Mr. Surowieckis Vorstellung vom wirtschaftlich entfesselten Taxiverkehr mag für Spaßfahrer, Abend-Ausgeher und Club-Heimkehrer funktionieren – es zerstört aber die Integration der Taxidienste in eine funktionierende, verlässliche Fahrdienstversorgung. Uber kann nach meinem Verständnis daher vielleicht eine Ergänzung sein – ein Modell für die Zukunft der Taxidienste ist es mit seiner fehlenden Vertragssicherheit aber nicht. Denn ein solches Modell schreit geradezu nach Alternativen – und die können, wie oben beschrieben, nicht immer nur durch Bus und Bahn geboten werden.

Letztlich wird durch Dienste wie Uber das Taxifahren nicht billiger, sondern teurer. Sollten tatsächlich irgendwann alle Dienste ein dynamisches Preismodell haben, wird öffentlicher Nahverkehr für viele unbezahlbar. Aber bereits vorher leiden die Schwächsten unserer Bevölkerung.

Wer Uber als leuchtendes Modell für die Zukunft präsentiert, mag seine eigene gute wirtschaftliche Situation vor Augen haben. Einen Blick für die Allgemeinheit und das soziale Miteinander hat er nicht.

• BEREITGESTELLTES MATERIAL:
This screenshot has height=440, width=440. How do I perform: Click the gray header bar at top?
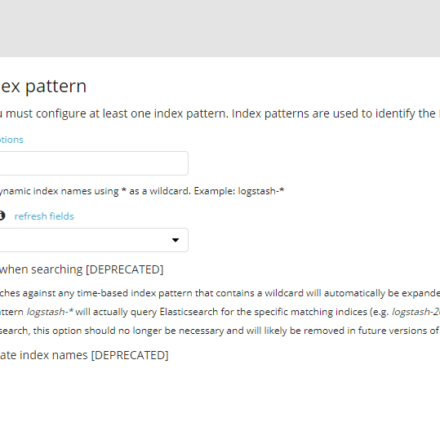point(220,28)
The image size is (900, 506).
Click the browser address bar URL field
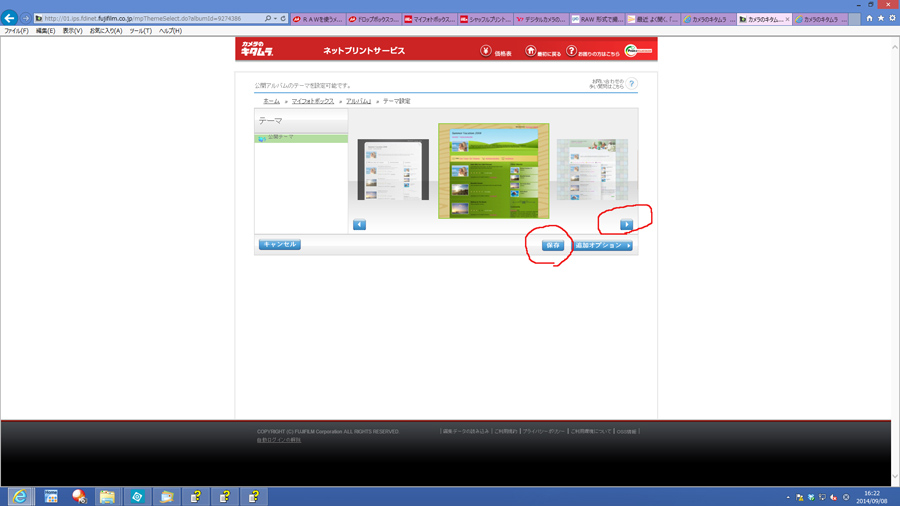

• GESTELLTE AUFGABE 1:
Nennen Sie sämtliche Personengruppen, für die laut dem Textauszug die Vorstellung von Mr. Surowiecki vom wirtschaftlich entfesselten Taxiverkehr funktionieren mag.
• GESTELLTE AUFGABE 2:
Wird das Taxifahren dem Textauszug zufolge durch Dienste wie Uber billiger oder teurer?

• SCHRIFTLICHE ANTWORT 1:
Spaßfahrer, Abend-Ausgeher, Club-Heimkehrer

• SCHRIFTLICHE ANTWORT 2:
Es wird nicht billiger, sondern teurer.